TASK STATEMENT
Every line below between the one holding "Task: Select 2. Tide fantasy lamp screen" and the one holding "The image size is (1422, 800).", inclusive, should be copied exactly, and no other line.

MATERIAL SHOWN
_ _ _ _

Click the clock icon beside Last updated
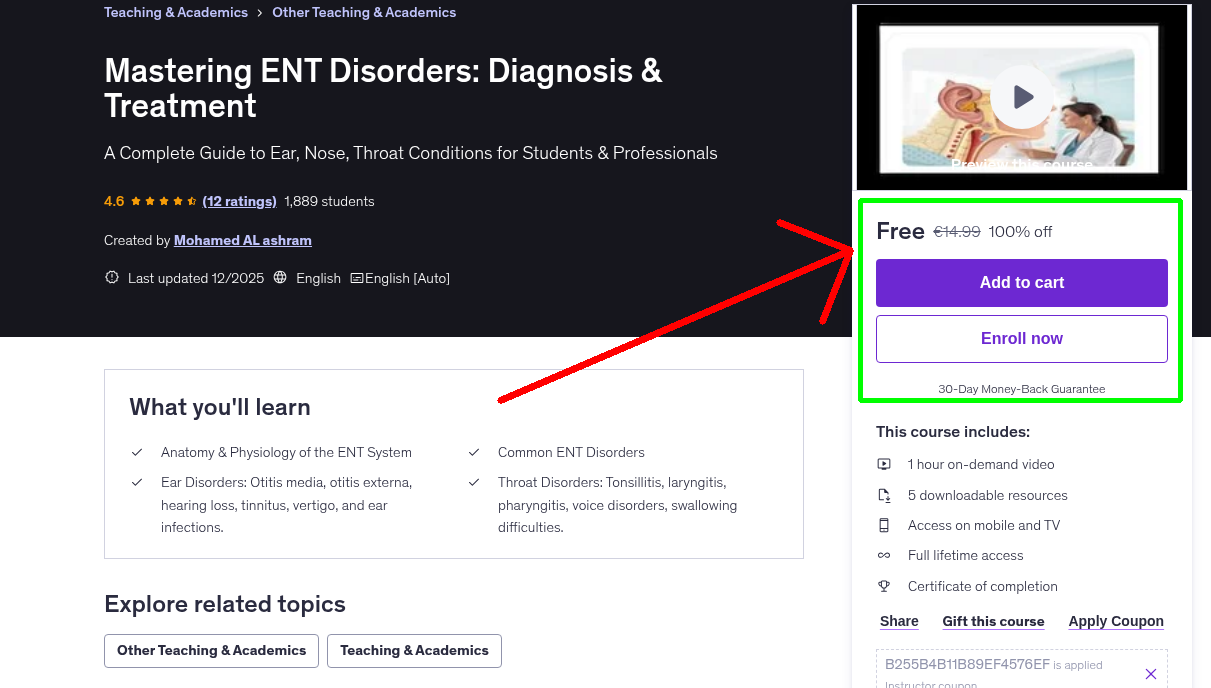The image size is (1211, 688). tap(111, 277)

_ _ _ _

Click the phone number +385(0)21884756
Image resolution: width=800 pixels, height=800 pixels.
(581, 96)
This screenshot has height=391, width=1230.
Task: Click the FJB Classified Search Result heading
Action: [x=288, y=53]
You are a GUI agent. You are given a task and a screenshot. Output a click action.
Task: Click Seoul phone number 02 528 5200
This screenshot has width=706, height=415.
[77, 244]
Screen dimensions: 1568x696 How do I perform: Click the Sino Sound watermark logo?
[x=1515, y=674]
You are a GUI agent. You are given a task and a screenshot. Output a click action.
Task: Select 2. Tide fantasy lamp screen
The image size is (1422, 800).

_ _ _ _

FINAL ANSWER
Task: Select 2. Tide fantasy lamp screen
The image size is (1422, 800).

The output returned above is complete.